Sunday, May 21, 2017

Spaghetti. Mushrooms. Oregano.



Often times, when brands approach me for a review, it's a process of discovery. But not when Borges asked if I will like to create some recipes with their pasta. Olive oil may seem like a very Indian thing now with hundreds of brands dotting supermarket shelves but there was a time, only a few years ago, when using olive instead of refined oil was a rarity. I recall I started buying this Spanish olive oil back then and pretty much stuck to the brand. And since I had Borges olives and olive oil already in my pantry, this seemed like a good time to give their pasta a try as well.

Borges' pastas are made in Italy with durum wheat, the traditional hard wheat for pastas. I'm starting you off with a cheesy spaghetti but expect a summery penne coming your way soon. Now pastas have become super common on restaurant menus. But often times, they come fully smothered in a heavy white or red or god forbid, pink sauce. They are stodgy and spicy and you may as well be eating curry.

Not this one. For my spaghetti, I made a light yet cheesy bechamel sauce. The creamy pasta is complemented with sauteed mushrooms. And to add another layer of texture, I added some crisp fried oregano leaves at the end. It's all very simple really, just like good pasta should be. The recipe that follows is for one person because I was cooking for myself, so multiply by the number of people you are cooking this for.

Ingredients
50 grams dry Borges spaghetti
4 tbsp Borges olive oil
1 tbsp cornflour
1/2 cup milk
1/2 cup grated cheddar cheese
100 grams mushrooms
3 cloves of garlic
1 tsp white wine vinegar
salt
black pepper
handful of fresh oregano leaves

We will start with the mushrooms that you should thoroughly wash and slice thinly. Also peel and finely mince the garlic. Heat 1 tbsp oil in a nonstick pan. Add the garlic and let it brown, then add the mushrooms, spreading them out in a single layer if possible. Add vinegar, salt and black pepper. Keep stirring constantly - at some point, the mushrooms will give out a lot of water but it will all evaporate eventually and you will be left with sauteed mushrooms.

While the mushrooms are cooking, fill the largest pot you own halfway with water and set to boil. Once the water comes to a roaring boil, add about a tsp of salt and drop in the spaghetti. Cook for the time indicated on your package, until it's what Italians call al dente i.e. cooked but with a bite. Drain and set aside for a moment.

For the cheese sauce, heat 1 tbsp olive oil in a pan. Add the cornflour and stir until the raw flour smell goes away but don't let the flour get brown. Reduce the heat to minimum possible and slowly add the milk, stirring constantly to avoid lumps. Bring to a boil, then reduce to a simmer and let thicken a bit to the consistency of cream. Add cheese and stir until it all melts into the sauce. Add plenty of black pepper. The cheese will probably give the sauce enough salt but taste and add more if you like.

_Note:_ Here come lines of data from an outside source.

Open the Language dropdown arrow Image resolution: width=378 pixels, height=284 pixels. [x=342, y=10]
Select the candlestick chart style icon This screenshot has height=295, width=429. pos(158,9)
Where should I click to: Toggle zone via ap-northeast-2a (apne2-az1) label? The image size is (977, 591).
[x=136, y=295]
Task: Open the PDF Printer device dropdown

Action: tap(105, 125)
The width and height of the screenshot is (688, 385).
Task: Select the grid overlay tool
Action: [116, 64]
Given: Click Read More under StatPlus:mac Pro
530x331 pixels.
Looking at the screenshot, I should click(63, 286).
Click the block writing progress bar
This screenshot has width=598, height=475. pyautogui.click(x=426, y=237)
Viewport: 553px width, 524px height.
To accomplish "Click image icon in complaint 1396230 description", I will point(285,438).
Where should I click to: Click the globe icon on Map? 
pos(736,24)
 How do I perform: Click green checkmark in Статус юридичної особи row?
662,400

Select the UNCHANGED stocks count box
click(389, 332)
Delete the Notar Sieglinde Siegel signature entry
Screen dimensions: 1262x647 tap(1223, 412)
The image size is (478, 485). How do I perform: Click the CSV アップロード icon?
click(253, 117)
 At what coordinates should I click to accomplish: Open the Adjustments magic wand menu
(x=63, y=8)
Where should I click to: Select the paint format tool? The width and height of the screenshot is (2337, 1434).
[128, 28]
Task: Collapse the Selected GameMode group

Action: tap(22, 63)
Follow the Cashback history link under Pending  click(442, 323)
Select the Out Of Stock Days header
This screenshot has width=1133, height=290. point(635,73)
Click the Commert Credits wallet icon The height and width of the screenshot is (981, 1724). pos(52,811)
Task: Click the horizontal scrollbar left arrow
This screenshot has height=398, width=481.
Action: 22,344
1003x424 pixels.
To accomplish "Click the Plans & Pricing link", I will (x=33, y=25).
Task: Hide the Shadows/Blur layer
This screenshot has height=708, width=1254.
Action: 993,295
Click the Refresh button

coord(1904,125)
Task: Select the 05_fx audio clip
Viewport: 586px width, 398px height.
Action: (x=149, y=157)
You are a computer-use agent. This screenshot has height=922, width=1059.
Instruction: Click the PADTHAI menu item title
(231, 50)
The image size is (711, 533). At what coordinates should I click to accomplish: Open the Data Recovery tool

Finally, heat the remaining 2 tbsp oil in a small pan. Add the oregano leaves. They will splutter and in about 5 seconds, will be crunchy. Turn off the heat and remove the fried leaves with a slotted spoon. Leave on a paper towel to drain off the excess oil.

To serve, add spaghetti to your simmering cheese sauce and let it heat through for about a minute. Pop onto a plate - you can try twirling with a fork but as you can see, I didn't do too neat a job of that. Top with mushrooms and fried oregano.